And the CD level volume needs to be set to minus 7 to match the other sources, funny cause the gains were set with the CD from JBL for the amp. Or perhaps increase the level of all the other sources.

Any help would be appreciated!


----------



## Alrojoca (Oct 5, 2012)

Mmmm, any help at least on saving the user EQ setting at least? , since I loose it if I try one of the preset ones


----------



## teldzc1 (Oct 9, 2009)

I think defeat on turns off all the dsp features on the deck. I have mine set to on as I have an external dsp.

I have clean sounding output (haven't measured) all the way to 35. 

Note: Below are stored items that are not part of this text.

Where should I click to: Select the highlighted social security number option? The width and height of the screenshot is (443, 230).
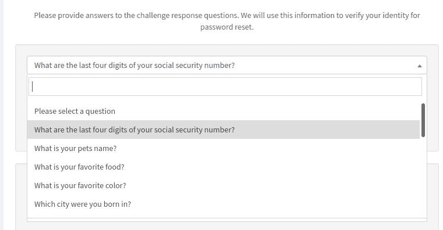point(224,130)
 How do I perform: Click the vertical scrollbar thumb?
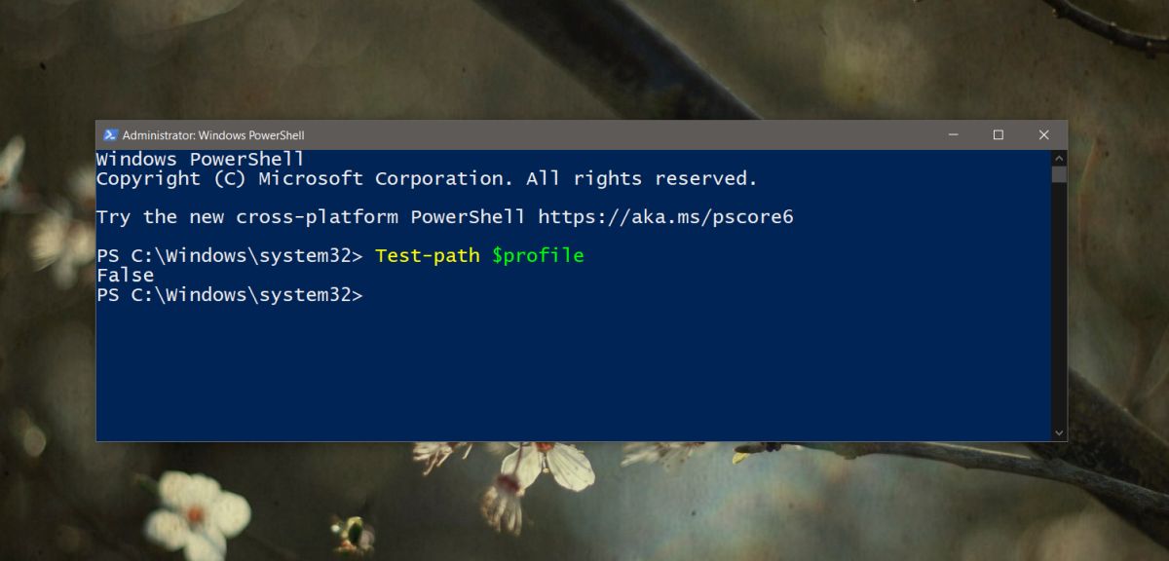pos(1059,174)
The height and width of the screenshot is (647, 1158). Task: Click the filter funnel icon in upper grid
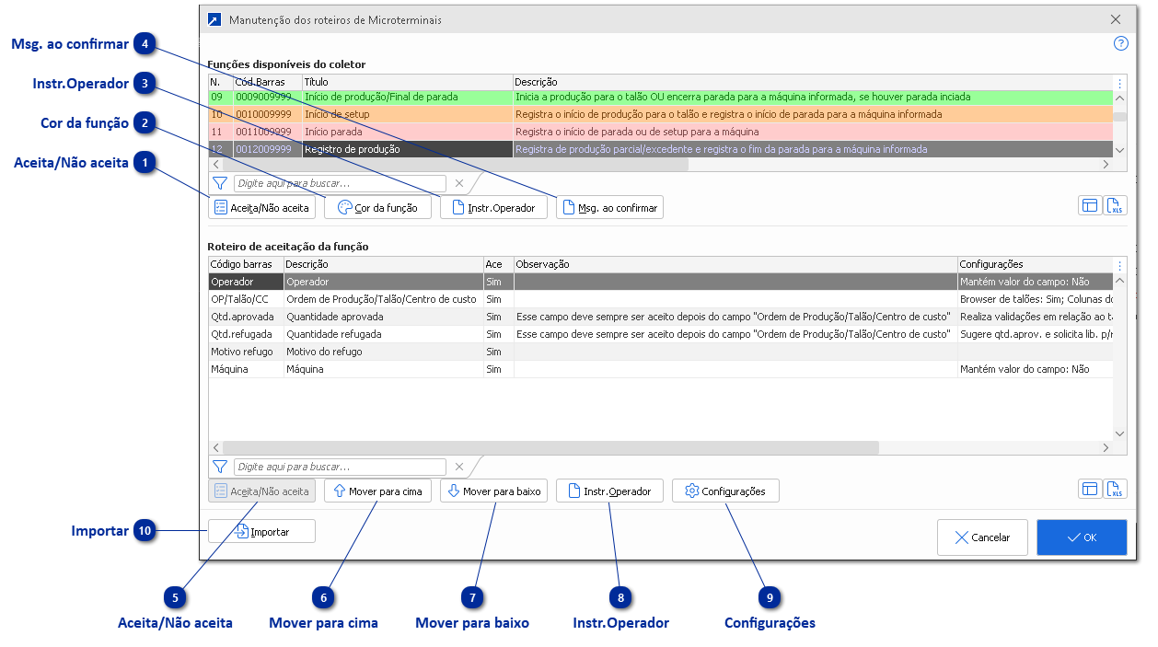pyautogui.click(x=220, y=183)
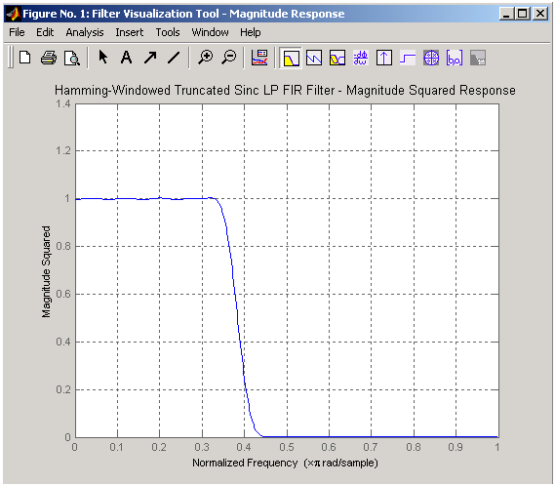Open the Tools menu
Image resolution: width=555 pixels, height=485 pixels.
[x=168, y=32]
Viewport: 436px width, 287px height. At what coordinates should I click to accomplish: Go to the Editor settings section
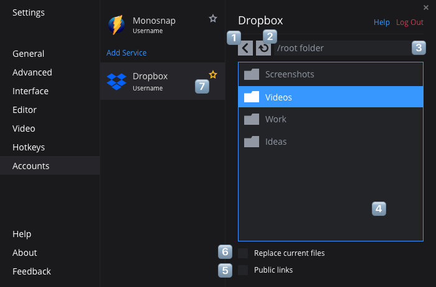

There is a setting to adjust the relative volume of the different sources. I can't remember where but I think it's in the audio settings menu. I had to bump the BT Audio volume up a bit.

Sent from my SAMSUNG-SM-N900A using Tapatalk


----------



## Alrojoca (Oct 5, 2012)

Mmm, thanks I noticed the defeat on increases the bass and treble by 6-7 points and no effect on EQ or xovers, manual says to have xovers off set slopes to flat, no effect there either. I will try it again.

Yes I also had to increased the BT vol by 3-4 points, and reduce the cd volume by 7-8 points, the cd is that loud at least in my set up compared to the other sources


----------



## Alrojoca (Oct 5, 2012)

I take that back, Defeat on, defeats all audio settings, crossover, EQ, bass, treble, only the subs functions are allowed with defeat on. Defeat on sets it to factory settings. The manual also says, trebble and bass are actually bands 8 and 2 and affect the level of the bands only
What? 

Page 17, http://support.alpine-usa.com/products/documents/OM_CDE-147BT_CDE-HD148BT_EN.pdf


The question is should we set the gains with defeat on, and what are the actual factory audio settings? I got much cleaner sound with with the defeat on, not the best sound but louder enough to not allow clipping, but no EQ,or TA functions.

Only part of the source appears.